Hahnemann on Homeopathic Philosophy



“The signs of aggravation, however slight they may be, are the opposite of the preceding, and consist in an embarrassed, helpless state of mind, while the deportment, attitude, and actions of patient appeal to our sympathy. (Org., p. 174.)

Order of cure

Order of cure (from Hering’s preface to the “Chr. Dis.”) : “The thorough cure of a widely-ramified chronic disease is indicated by the most important organs being first relieved; the affection passes off in the order in which the organs had been affected the more important being relieved first, the less important next, the skin last…..
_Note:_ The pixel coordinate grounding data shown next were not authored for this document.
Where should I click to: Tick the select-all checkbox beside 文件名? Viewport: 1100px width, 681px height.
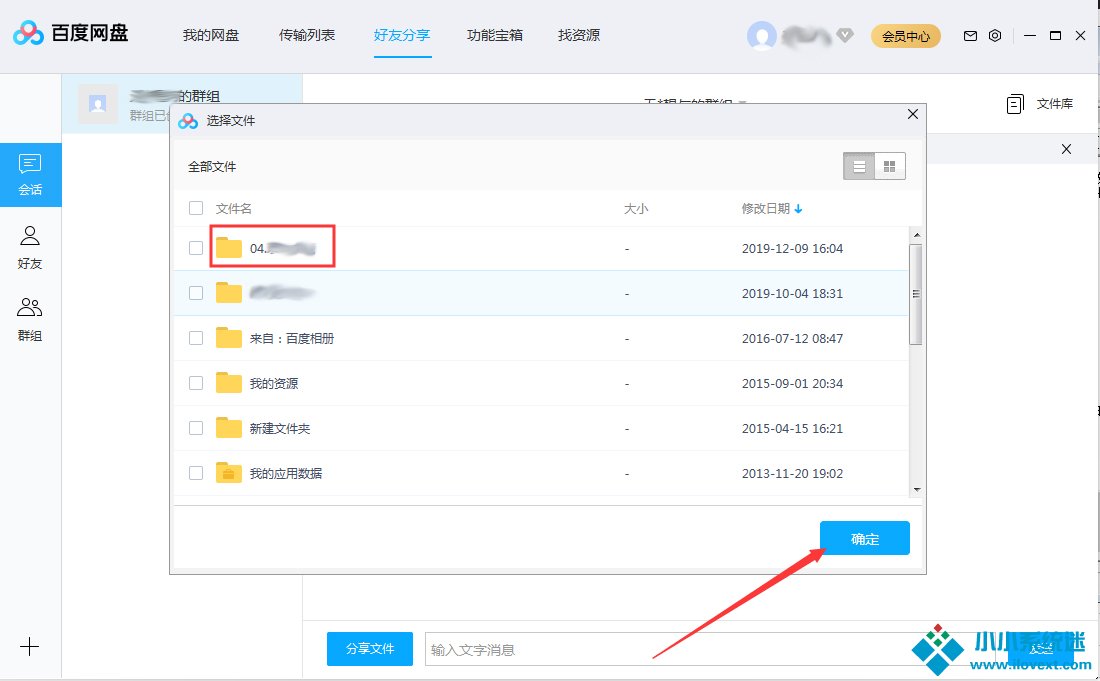click(196, 208)
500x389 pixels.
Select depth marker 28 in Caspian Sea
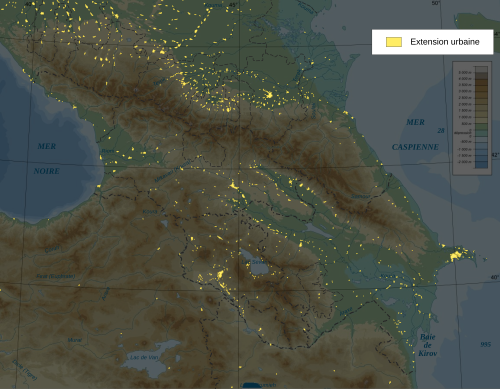click(441, 131)
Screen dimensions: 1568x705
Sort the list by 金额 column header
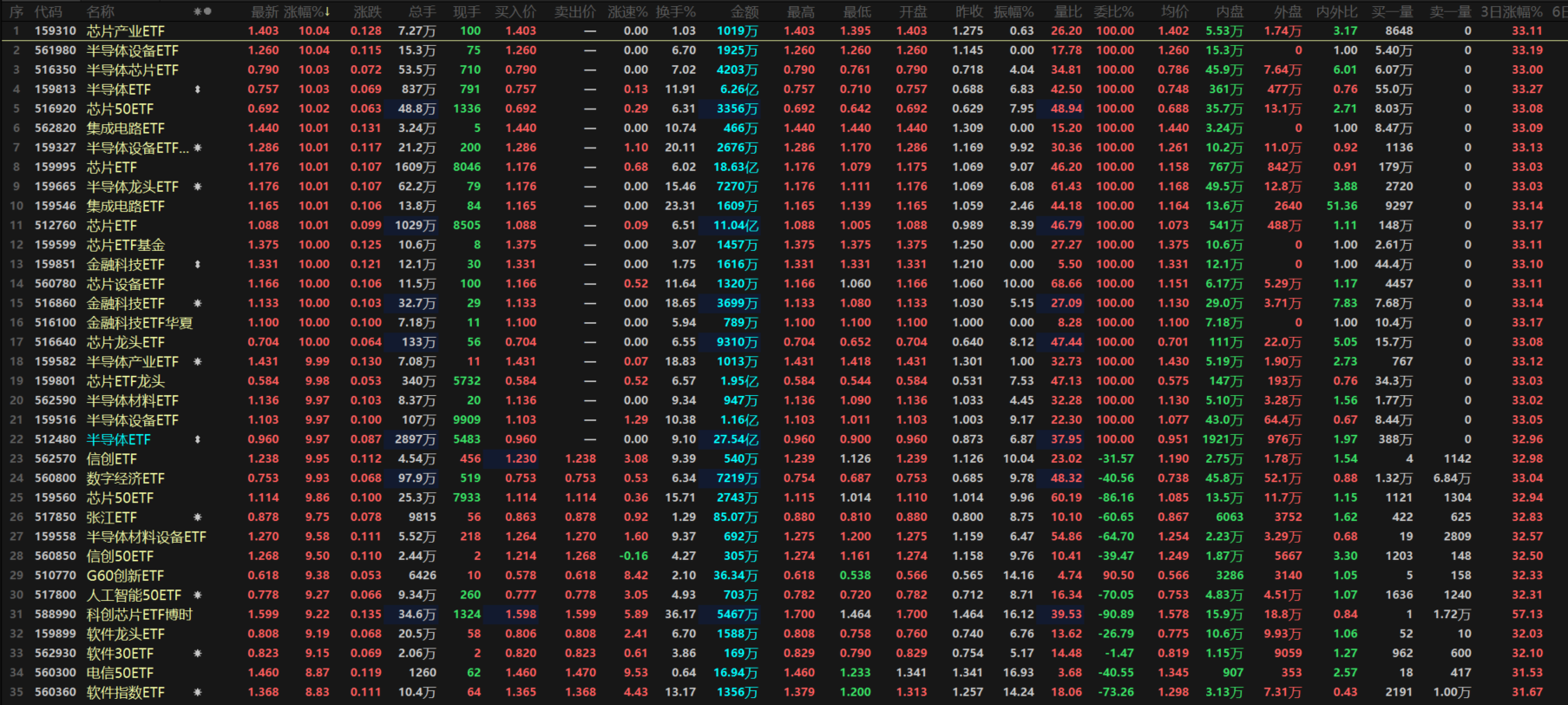click(x=744, y=11)
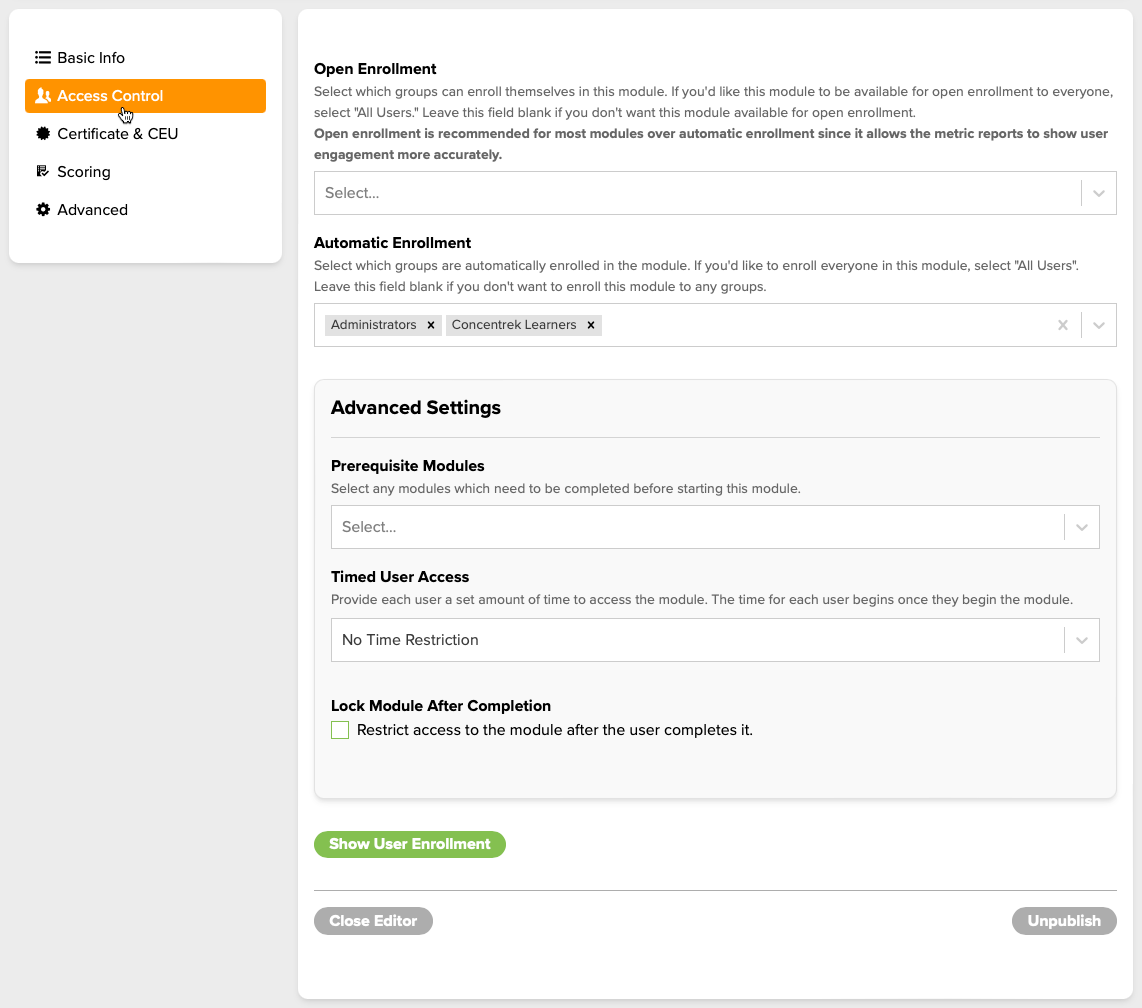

“An improvement which takes place in a different order can never be relied upon.” (Chr. Dis., p. 7.)

Again Hering

“As acute diseases terminate in an eruption upon the skin, which divides, dries up, and then passes off, so it is with many chronic diseases… The internal disease approaches more and more to the external tissues, until it finally arrives at the skin.

“Every homoeopathic physician must have observed that the improvement in pain takes place from above downward, and in diseases from within outward. This is the reason why chronic diseases, if they are thoroughly cured, always terminate in some cutaneous eruption…” (Chr. Dis., p. 7.)

(This is a hard saying, but when we do get a cutaneous manifestation in the process of cure, are we not apt to regard it as something to be itself “cured”?)

Non-interference with remedies

“Chronic patients.. must avoid domestic remedies…..intermediate medicines of any kind; must abstain carefully from perfumes, scented waters, tooth-powders, ” (Chr. Dis., p. 139.)

(You will find over and over again that a stomach case that has done well, hangs fore; and you will make no further progress till you have discovered that the patient uses kolynos or euthymol, or carbolic tooth powder, and stop it.)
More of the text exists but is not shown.